Archive for the ‘Money’ Category

Money and power and WYD

Sunday, July 6th, 2008

Apart from the quoted amounts spent on WYD by the church ($150M) and the NSW govt ($86M+), now we find that the Federal govt (ie. John Howard, just before the last election) threw in another $22M, which is being challenged as unconstitutional in the Supreme Court (see here). And new legislation especially to “protect the Catholic pilgrims from harassment” is in force. Has anyone stopped to wonder just what sort of political manoeuvering must have gone on behind the scenes to prompt all this? And Pell says the church didn’t ask for any of it!!! Yeah right!

Q: Where do your tax dollars go?

Tuesday, May 20th, 2008

A: To shoring up the shortfall in government dollars created by giving churches such incredible tax exemptions.
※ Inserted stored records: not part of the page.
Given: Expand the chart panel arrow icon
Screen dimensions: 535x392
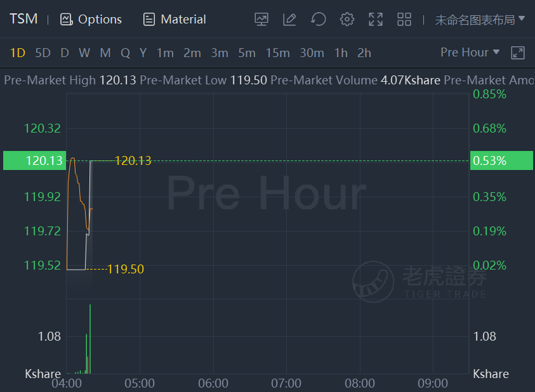Looking at the screenshot, I should [x=518, y=53].
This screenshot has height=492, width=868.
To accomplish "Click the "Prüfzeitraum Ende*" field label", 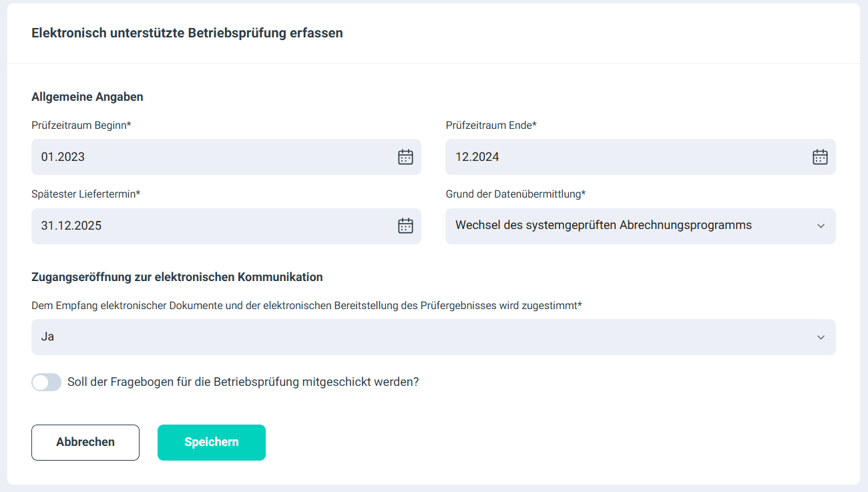I will point(491,125).
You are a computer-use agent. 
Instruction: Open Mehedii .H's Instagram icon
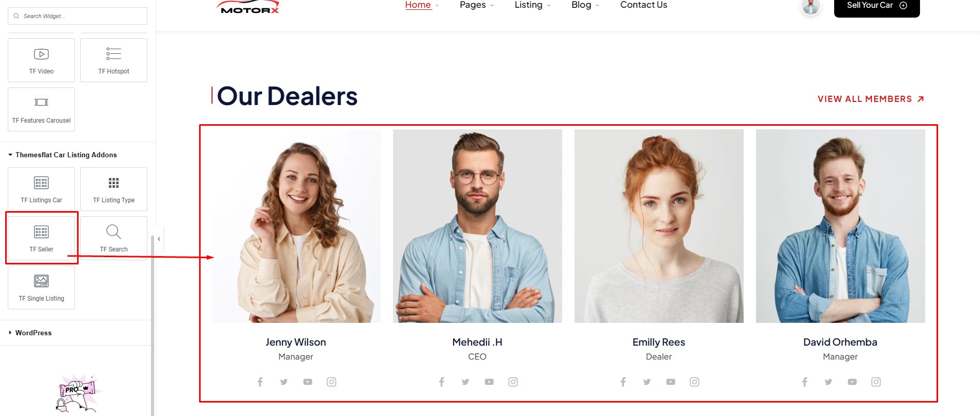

What sort of $$ are we talking about? Take a look at this comment in Crikey for some actual figures. The Catholic church, despite being a business (with charity sidelines), gets tax exemptions amounting to millions of dollars per year. The Anglican Church likewise, though no figures are given. But just stop to think about how many churches there are, and realise that each one is exempt from land tax, council rates and capital gains tax (to name just a few of the taxes from which they are exempt), and you begin to get the idea.  Think of the size of St Andrew’s Square, in the Sydney CBD, and wonder for a moment what the council rates on that would be! The totals across all denominations are in the billions. One wonders, if the churches were forced to separate charity from business operations and only claim tax exemptions for the charitable operations, just how much of those billions would remain tax exempt. The government would certainly suddenly find itself a lot richer!

World Youth Day

Tuesday, April 29th, 2008

If I wasn’t laughing, I’d be crying:

THE body of an inspirational Catholic who died in 1925 will be flown to Sydney for World Youth Day. Pier Giorgio Frassati will play an important role in the huge Catholic festival despite being dead for more than 80 years, Fairfax Media reports. Mr Frassati was only 24 when he died from polio, but he has become a role model for young Catholics because of his fervent faith, teamed with good looks, a robust physique and sunny nature. The idea of bringing his body to Sydney seems to derive from personal contacts between the Frassati family and the Archdiocese of Sydney, Fairfax Media reports. Italian sources told Fairfax Media his body would be flown to Sydney in June, and would be displayed in St Mary’s Cathedral during the World Youth Day period in July.

…and these figures:
Cost to taxpayers A (of funding extra police, turning schools into dormitories, and extra public transport) $86M
(see here)
Cost to taxpayers B (compensation to AJC for disruption to income due to WYD being held at Randwick Racecourse) $41M
Cost to Catholic Church (presumably including the transport of body as described above) $150M
(see here)

Benefit to nation’s economy $150M (but that figure, and its breakdown, is in doubt because the govt has used FoI provisions to ensure the report detailing it isn’t published)
(see here)

Spiritual benefits:
1. Preaching to the converted
2. The chance to venerate a dead body
3. Potentially more religious (a vocations expo will be handing out showbags)
4. Plenary indulgences for those who participate in rituals around the WYD cross

And in amongst all this lavish spending, the average Catholic payout to clergy abuse victims, usually after years of fighting to get it, is around $40,000. That means, in case you don’t want to do the arithmetic yourself, that the amount the church is paying for WYD would fund approximately 3750 abuse payouts. The amount the govt is paying would fund another 3175 payouts. Benefits in goodwill, and spiritual benefits, from settling without fight nearly 7000 abuse claims are about as unconfirmable as the economic benefit supposed to be the outcome of WYD.

I can’t help wishing they’d spend a lot less on self-promotion and a lot more on restoring the damage they’ve caused in the past.

Oh, and though the dead Frassati will be there, presumably Jesus won’t be – he was Jewish!

Church inaction

Saturday, April 26th, 2008

Clergy abuse victims get criticised for going to court, but what else are they to do? In this case, the church made an internal investigation of child sex offences, but failed to refer the matter to police, thereby hiding a serious crime. In another case, the diocese (Catholic), in spite of appearing to support the victim’s claim, says “it’s not our policy to pay compensation”. But the Towards Healing program for compensating Catholic victims is a national one, and individual dioceses should be working on victims’ behalfs to ensure they get some redress through the program.

But when churches continue to hide crimes, and refuse justice and redress to victims, those victims have no other option but to seek justice in civil or criminal courts. And people wonder why we lose faith in the church!